Arianna Huffington didn’t violate a business contract, but she did fracture a powerful social contract protecting value and production. Many people around the world don’t have the privilege or freedom to rise above their circumstances (without starting a revolution), but in the U.S. we’re taught to believe that with hard work, a good education and a little persistence you can make your dreams come true. Isn’t that why Huffington came to this country in the first place?
It’s treacherous territory to examine the dynamics of writing for free, and easy to sound whiny and self-righteous. (Why does Arianna get $315 million and I get zero?) But my beef is not with not getting paid right now, it’s with the diminished opportunities I see in my journalism future. If my best option is to continue writing for free, then should I consider the ability to express myself as compensation enough?
What will happen (and is already happening) is that journalists will defect to other professions because writing and reporting are anything but easy. But what happens when it becomes downright near impossible? Huffington might consider her site and her vision the future of journalism, and yes, it’s one version. Here’s another one: mine.
I was tired of reading job postings describing the James Francos of journalism: “A qualified candidate must know how to create Web sites, shoot and edit video, use Facebook and Twitter, have a masters degree, five years of experience as a reporter, have published a book of short stories and know how to change a flat tire and cook a damn good key lime pie.” Or something like that.
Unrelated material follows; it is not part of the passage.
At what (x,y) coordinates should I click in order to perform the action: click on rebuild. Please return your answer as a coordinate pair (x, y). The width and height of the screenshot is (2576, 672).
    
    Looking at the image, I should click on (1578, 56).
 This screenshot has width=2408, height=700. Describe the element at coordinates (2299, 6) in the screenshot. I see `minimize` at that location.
I was offered a job as an editorial assistant with a massive media company. It wasn’t actually journalism–I’d be working in their custom publishing division, a close cousin of marketing and PR. I decided to do it–it offered a full salary and benefits-–but in the end, I didn’t get the job because it no longer existed. They had decided to merge two positions and a senior editor had his eye on someone he wanted to hire. They still wanted me–on a temp basis doing the same thing, just without benefits or job security. I scooped it up. It was also in New York, so I’d have to move. Now I spend my days in an office for an hourly wage working at a job that will end soon. At night, I write the stories I want to tell-–ones that I find important and meaningful, and ones I don’t often get paid for. I still wouldn’t have it any other way, but it’s not glamorous or easy and I don’t expect to earn a small fraction of what Huffington makes. Ever.
Perhaps I was entitled and naive to ever expect more. I’ve started to feel that the whole “writing stuff that matters and getting paid for it” thing was about as realistic as the part of my glamorous writer fantasy where I’m living in cute brownstone with a gigantic closet and dating some arrogant prick named Big. This, I think, is the future of journalism: moving in with strangers in a different city in order to take jobs obliquely related to journalism, continuing to supplement my income with tutoring, trying to do the “real’ journalism on the side and never really knowing if the constant motion is taking me forward or laterally.
This winter, Huffington was speaking at the Hyatt in Chicago. “You should go and introduce yourself,” my mother said. “Tell her you’re part Greek, too.” I didn’t think she’d care what I was or wasn’t. Besides, at most it could get me, what? An unpaid internship? I guess I’m better off on my own.